* **Task directions**: Set down each line from the line holding "Open options menu" to the last line of the entries below, exactly, with both ends included and without pictures.

* **Dataset records**:
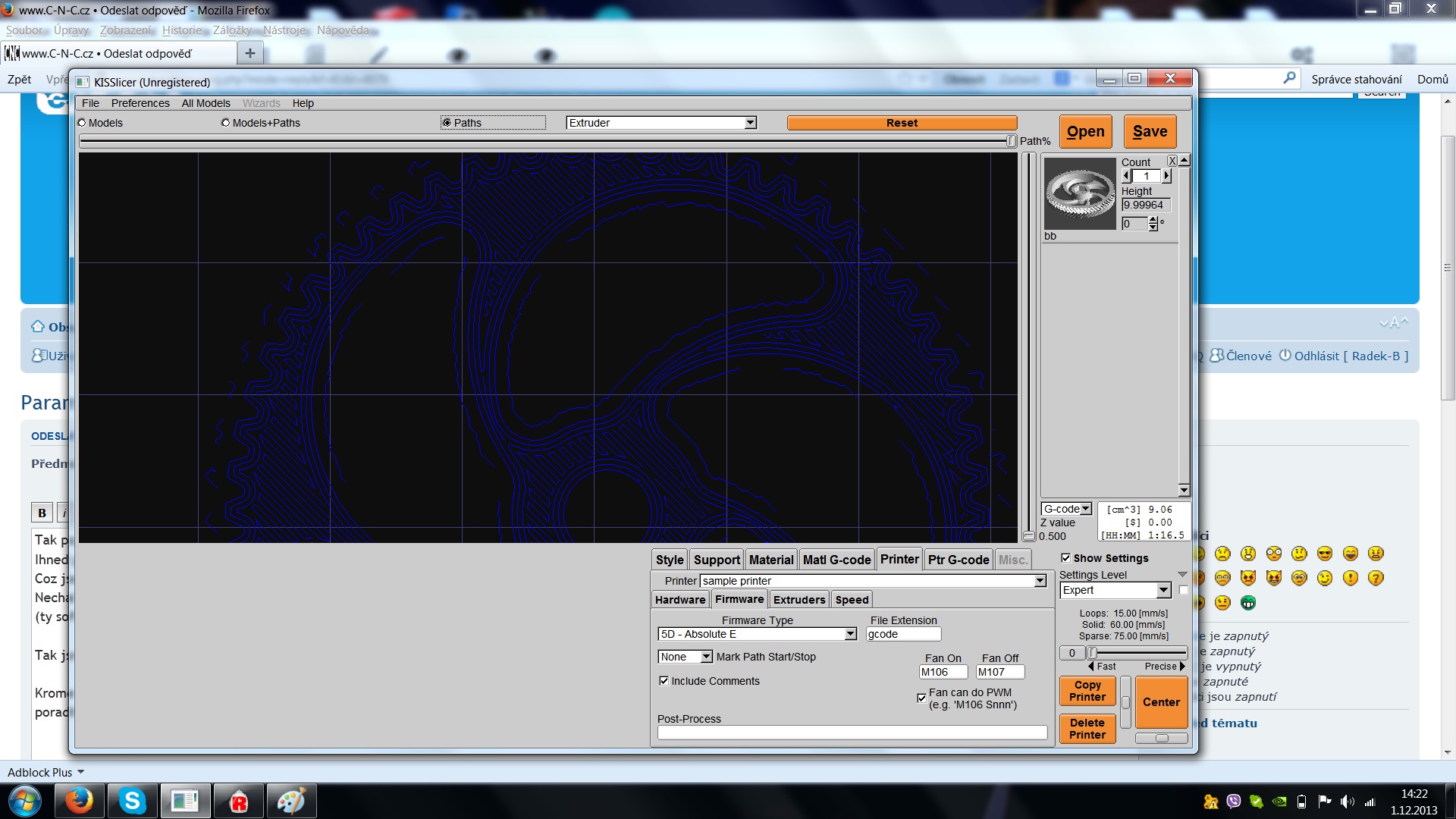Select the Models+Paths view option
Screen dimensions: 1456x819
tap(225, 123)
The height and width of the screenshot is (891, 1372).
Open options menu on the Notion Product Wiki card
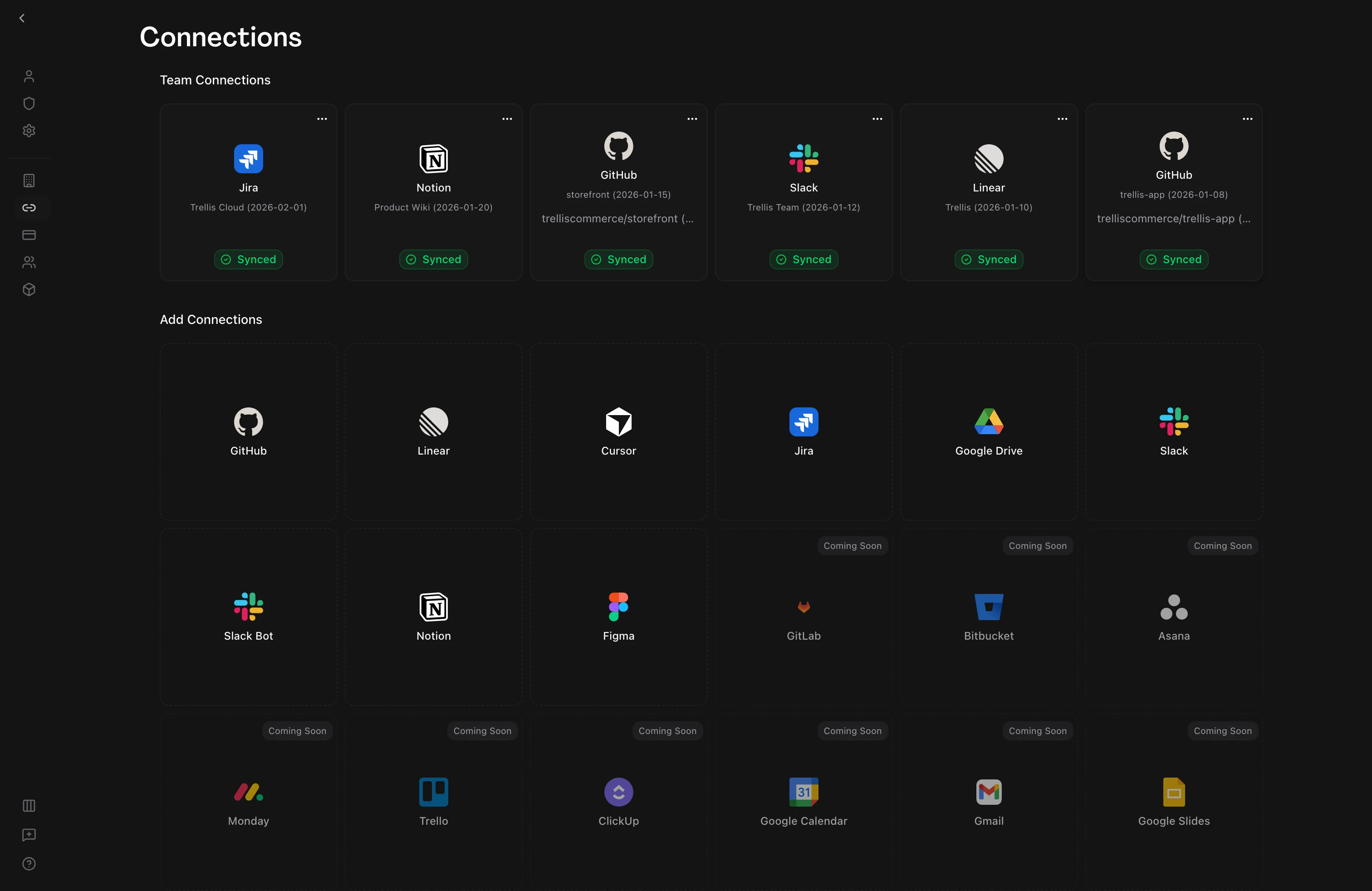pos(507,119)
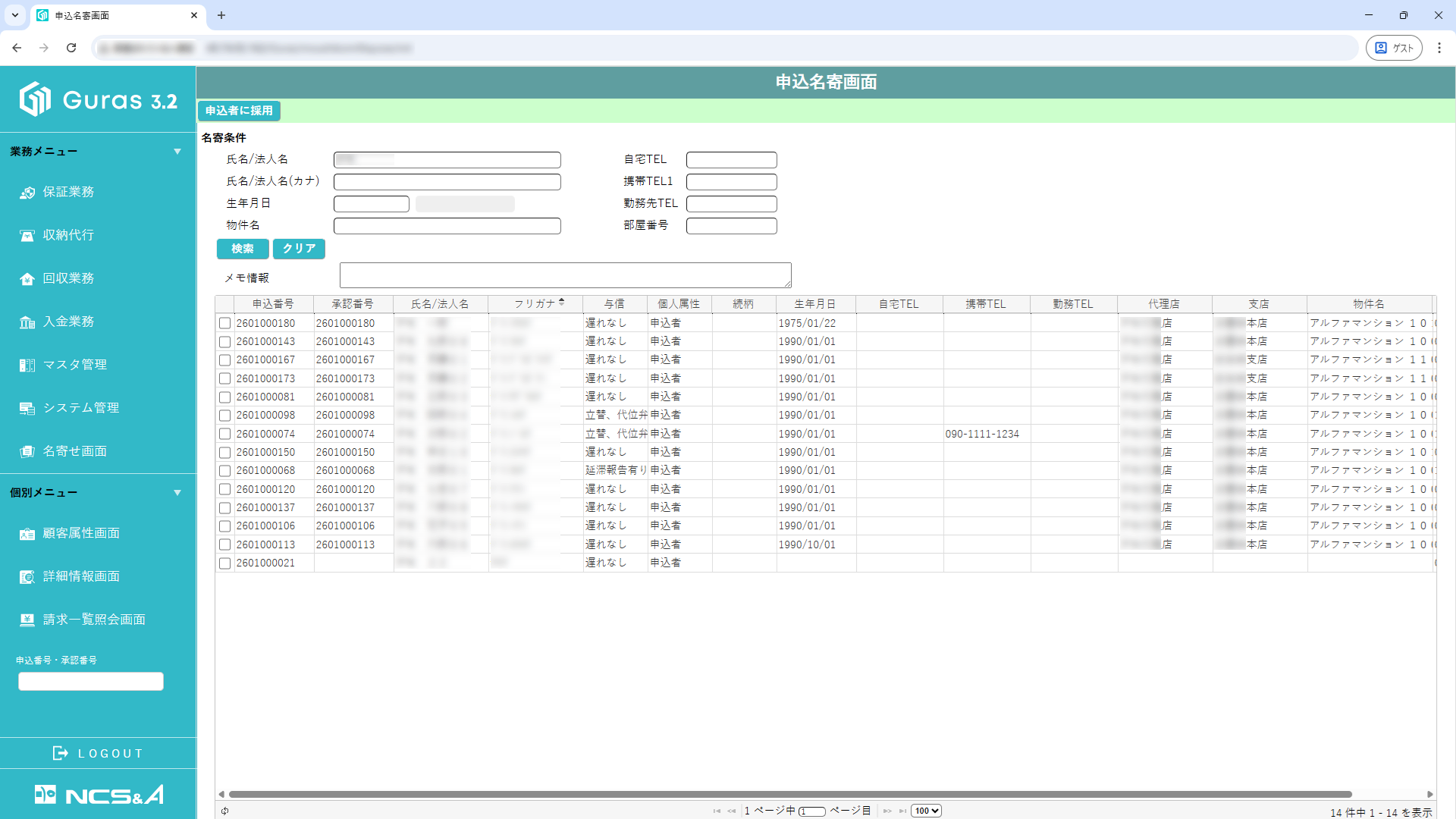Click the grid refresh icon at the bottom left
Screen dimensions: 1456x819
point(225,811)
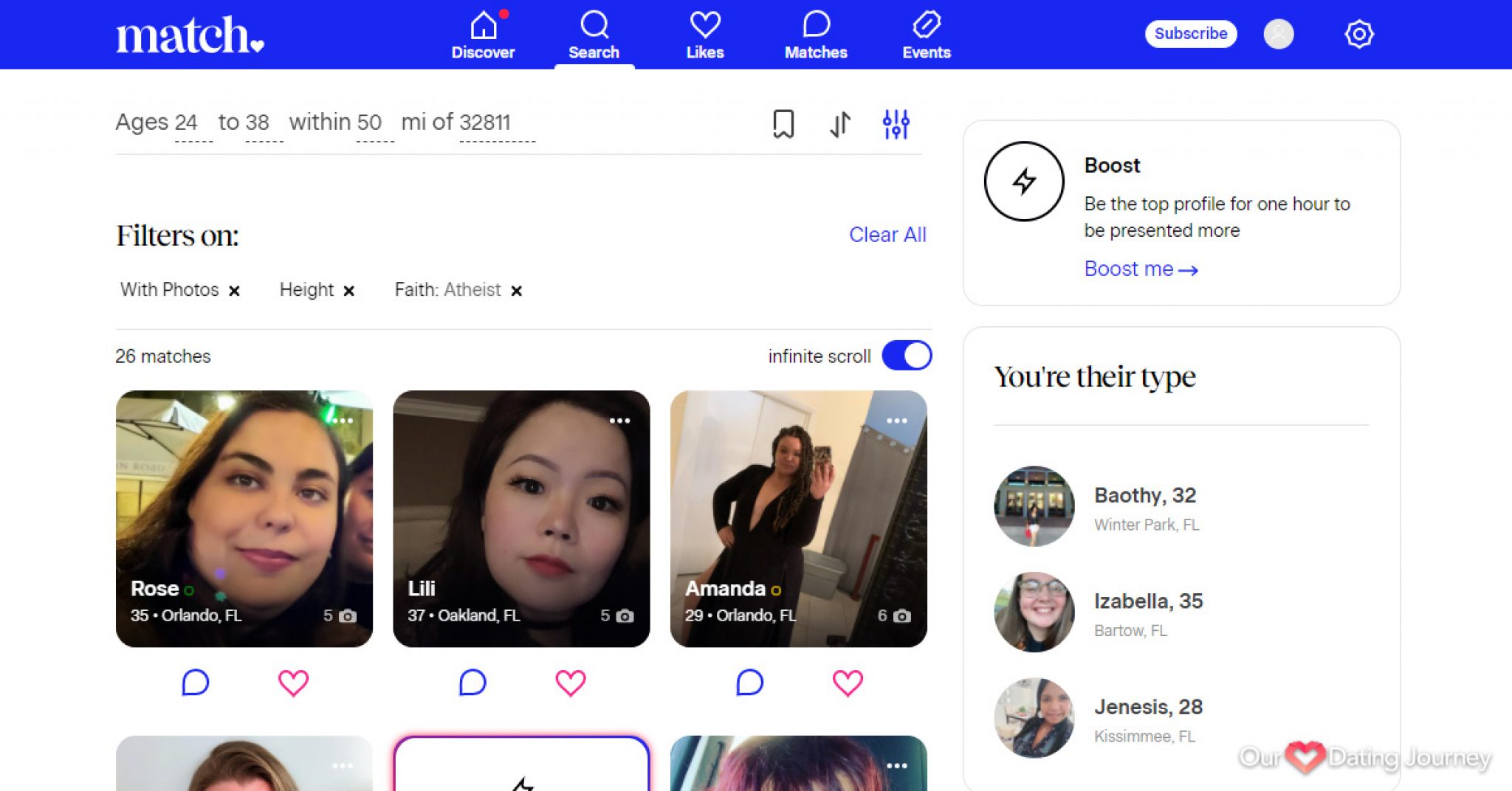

* **Completed exercise**:
Open options menu on the Notion Product Wiki card
pos(507,119)
Click the grid refresh icon at the bottom left
Screen dimensions: 1456x819
point(225,811)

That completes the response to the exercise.